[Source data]
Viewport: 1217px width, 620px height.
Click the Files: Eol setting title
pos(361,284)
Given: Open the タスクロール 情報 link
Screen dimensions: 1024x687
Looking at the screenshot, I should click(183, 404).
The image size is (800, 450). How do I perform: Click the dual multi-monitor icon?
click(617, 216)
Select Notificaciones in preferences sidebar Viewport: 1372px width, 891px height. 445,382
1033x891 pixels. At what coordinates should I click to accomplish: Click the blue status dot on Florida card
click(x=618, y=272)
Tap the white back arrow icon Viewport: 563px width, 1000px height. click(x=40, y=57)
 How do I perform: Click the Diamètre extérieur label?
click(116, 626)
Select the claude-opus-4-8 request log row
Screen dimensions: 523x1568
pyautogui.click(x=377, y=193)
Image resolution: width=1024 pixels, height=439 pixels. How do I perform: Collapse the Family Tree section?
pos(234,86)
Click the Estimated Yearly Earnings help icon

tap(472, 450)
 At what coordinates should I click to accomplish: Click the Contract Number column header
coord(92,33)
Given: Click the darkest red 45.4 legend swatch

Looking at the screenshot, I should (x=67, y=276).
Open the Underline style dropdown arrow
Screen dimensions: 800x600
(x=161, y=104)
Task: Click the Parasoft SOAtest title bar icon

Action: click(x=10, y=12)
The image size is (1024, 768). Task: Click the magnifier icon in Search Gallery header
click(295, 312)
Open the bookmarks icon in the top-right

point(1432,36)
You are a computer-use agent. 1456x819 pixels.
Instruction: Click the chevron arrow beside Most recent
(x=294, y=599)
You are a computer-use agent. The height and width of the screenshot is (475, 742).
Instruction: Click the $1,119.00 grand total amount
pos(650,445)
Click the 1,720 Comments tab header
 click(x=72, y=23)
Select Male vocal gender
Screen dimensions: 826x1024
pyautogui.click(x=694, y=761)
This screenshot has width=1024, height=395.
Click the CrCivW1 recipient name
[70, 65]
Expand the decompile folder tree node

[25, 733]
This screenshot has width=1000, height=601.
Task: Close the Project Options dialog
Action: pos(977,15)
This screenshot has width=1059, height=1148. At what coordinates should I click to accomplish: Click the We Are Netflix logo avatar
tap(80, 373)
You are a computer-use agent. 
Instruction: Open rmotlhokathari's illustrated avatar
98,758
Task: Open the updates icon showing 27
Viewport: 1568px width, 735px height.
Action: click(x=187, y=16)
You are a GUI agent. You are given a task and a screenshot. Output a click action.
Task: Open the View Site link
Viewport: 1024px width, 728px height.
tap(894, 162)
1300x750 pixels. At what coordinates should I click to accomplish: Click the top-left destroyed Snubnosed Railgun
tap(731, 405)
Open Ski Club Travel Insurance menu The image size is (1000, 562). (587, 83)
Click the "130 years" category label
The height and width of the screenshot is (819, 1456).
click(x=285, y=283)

◆ WHAT YOU ARE ASKED TO DO
Copy the listing above verbatim, everything from the line containing "Tap the white" down to the line containing "tap(472, 450)", both ends included.

◆ ANSWER TO THE EXERCISE
Tap the white back arrow icon Viewport: 563px width, 1000px height. click(x=40, y=57)
 How do I perform: Click the Diamètre extérieur label?
click(116, 626)
Select the claude-opus-4-8 request log row
Screen dimensions: 523x1568
pyautogui.click(x=377, y=193)
Image resolution: width=1024 pixels, height=439 pixels. How do I perform: Collapse the Family Tree section?
pos(234,86)
Click the Estimated Yearly Earnings help icon

tap(472, 450)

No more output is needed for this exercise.